● Work request: Exactly as they appear, transcribe the entries and skip any pictures.

● Input:
◆ ◆ ◆ ◆ ◆ ◆ ◆

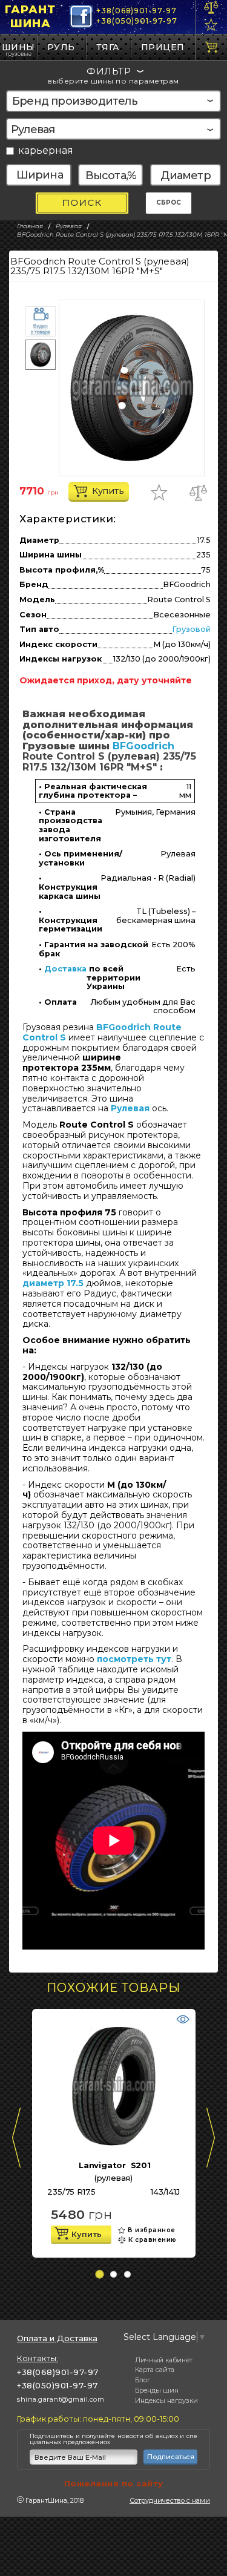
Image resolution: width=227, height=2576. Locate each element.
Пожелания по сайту (113, 2483)
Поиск (82, 202)
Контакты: (37, 2358)
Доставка (65, 969)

◆ ◆ ◆ ◆ ◆ ◆ ◆

● Written answer:
Image resolution: width=227, height=2576. Locate each element.
Пожелания по сайту (113, 2483)
Поиск (82, 202)
Контакты: (37, 2358)
Доставка (65, 969)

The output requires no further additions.